Zahl der negativen Nachrichten überwiegt
Deutsche Bank: Neuer Markt ist nicht analysierbar

Der Neue Markt ist nach Ansicht der Deutschen Bank nicht analysierbar. Das sagte der Leiter der Sparte Anlage-Strategie Privatkunden der Deutschen Bank, Alfred Roelli, am Dienstag in Frankfurt.

dpa-afx FRANKFURT. Seine Zwischenbilanz für das laufende Jahr fällt vernichtend aus: "Das Vertrauen der Anleger konnte nicht zurückgewonnen worden", sagte er. Die Zahl der negativen Meldungen überwiege. Die außerplanmäßigen Abschreibungen wirkten sich zusätzlich belastend auf die Ergebnisse der Unternehmen am Neuen Markt aus.

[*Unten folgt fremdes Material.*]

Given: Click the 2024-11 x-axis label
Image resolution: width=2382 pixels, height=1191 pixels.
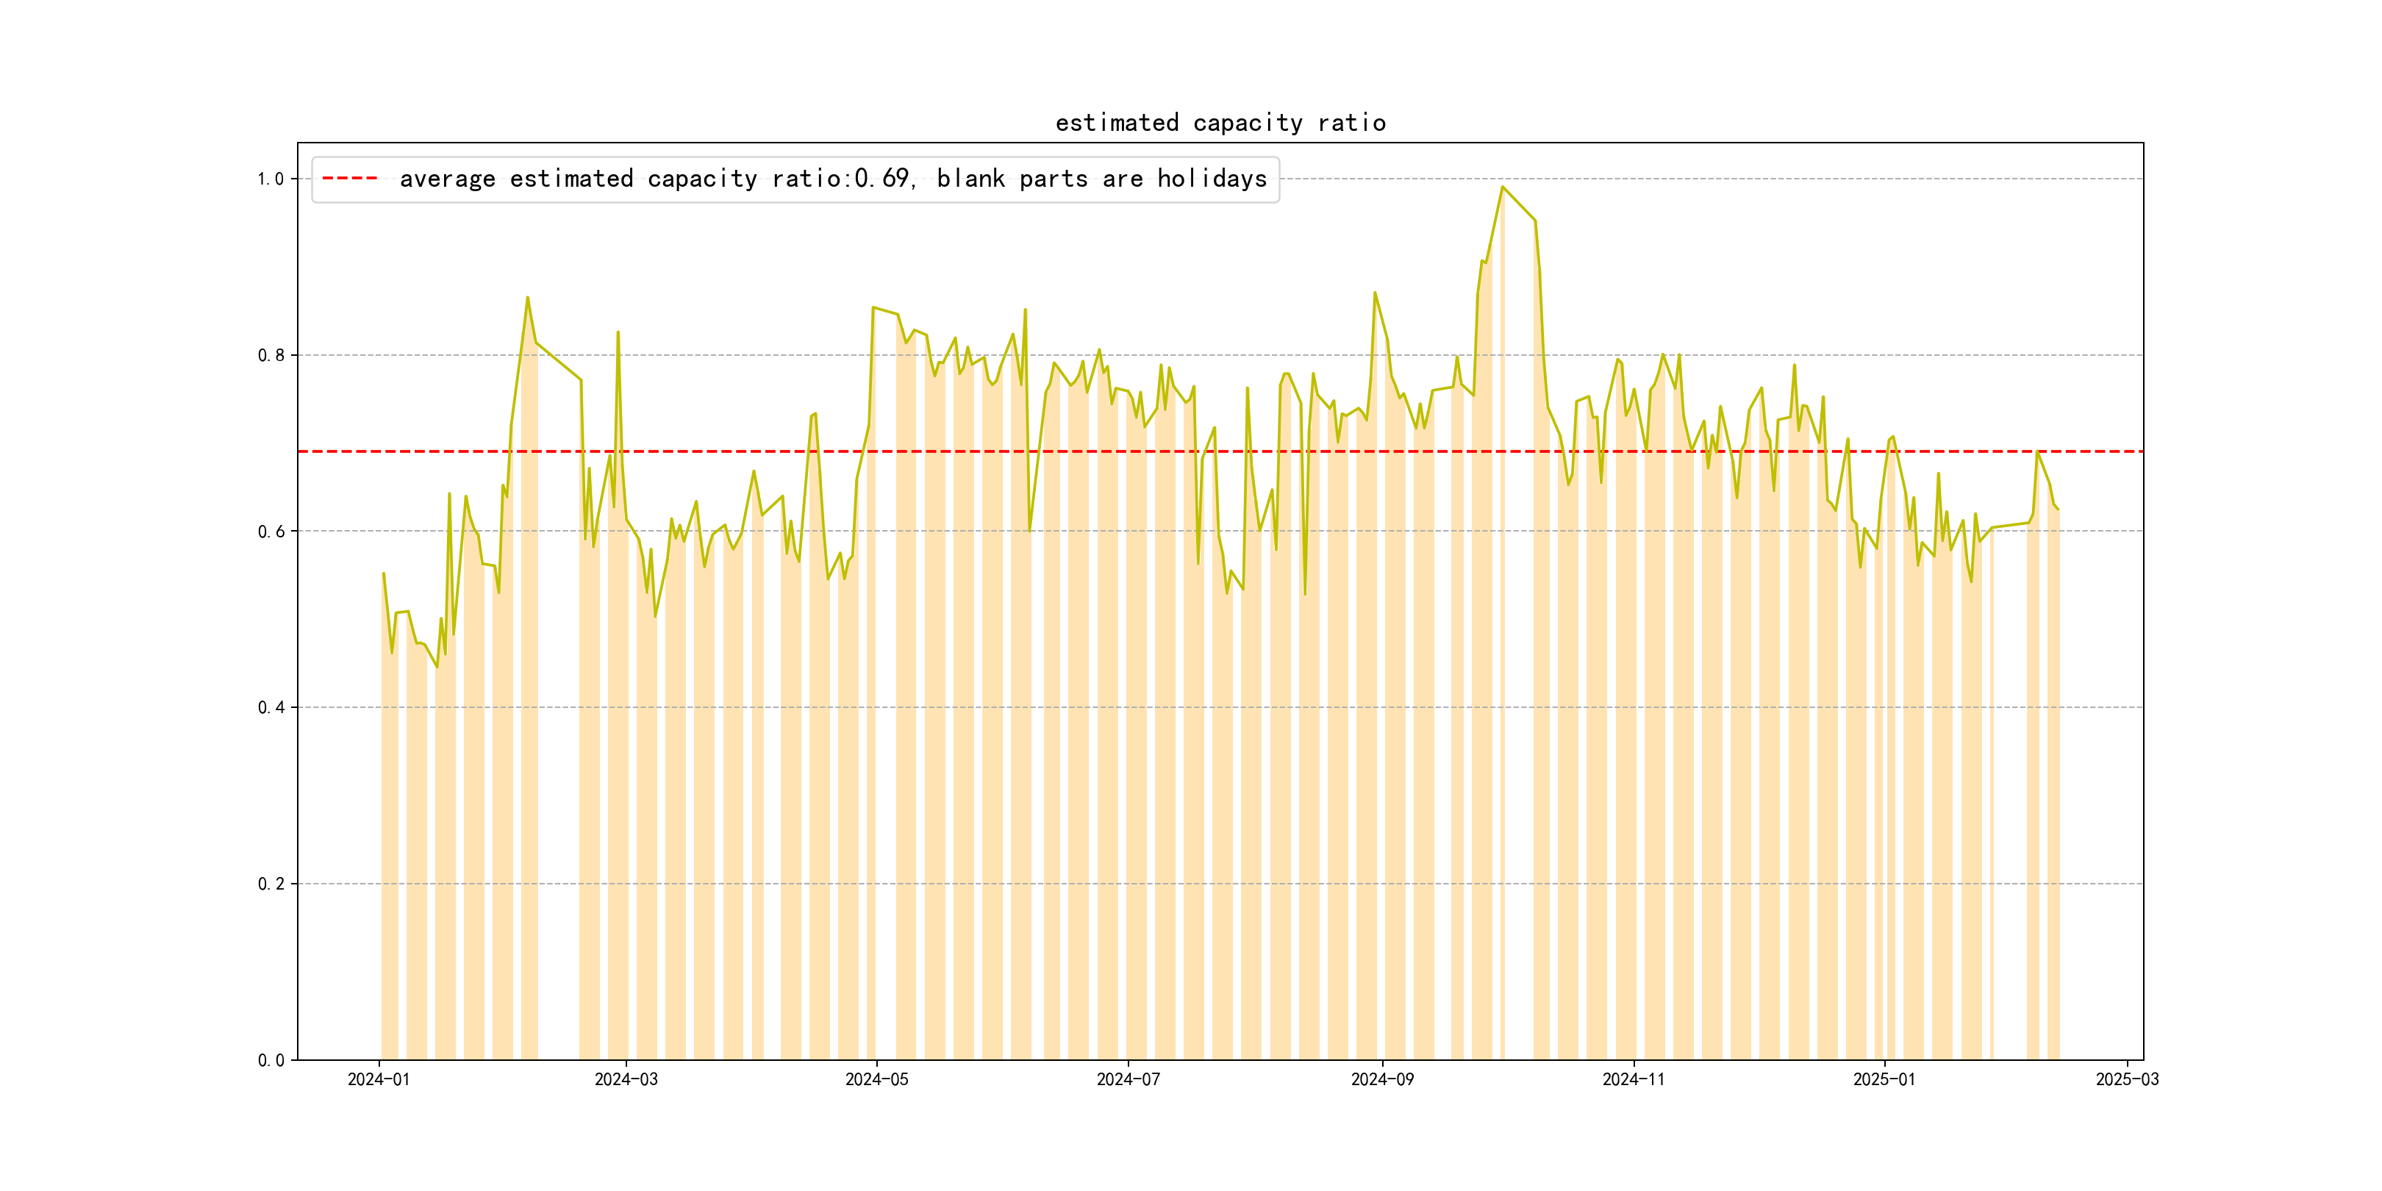Looking at the screenshot, I should pos(1633,1079).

Der Experte sieht das Erholungspotenzial als begrenzt an. Dennoch hat Roelli sich einige Rosinen raus gepickt, die sich durchaus mit Dax-Werten vergleichen ließen. Hierzu gehören die Papiere der Direkt Anlage Bank, Qiagen und Singulus AG. An Aixtron hält der Experte trotz einer Verkaufsempfehlung des Bankhauses Julius Bär ebenfalls weiter fest. Auf die Frage, ob Fondsmanager Aixtron aus ihrem Portfolio rausgeschmissen hätten, antwortete er: Nach seinem Wissen habe kein Fondsmanager der Deutschen Bank Aixtron rausgenommen.